### What the task asks
Please begin at the line of the data that contains "You are a GUI" and continue through the end of the data, switching "column header" to "column heading" and keeping everything else unchanged. Leave the pictures out of your answer.

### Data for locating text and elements
____

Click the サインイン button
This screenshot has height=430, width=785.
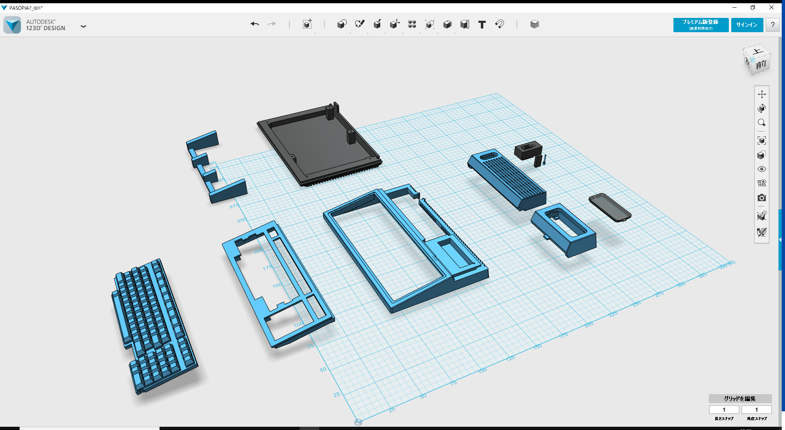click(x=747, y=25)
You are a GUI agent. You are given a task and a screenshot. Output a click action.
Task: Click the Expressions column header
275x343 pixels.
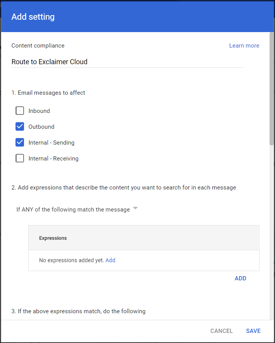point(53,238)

____

### Response to this task
You are a GUI agent. You are given a task and a screenshot. Output a click action.
Task: Click the Expressions column heading
275x343 pixels.
point(53,238)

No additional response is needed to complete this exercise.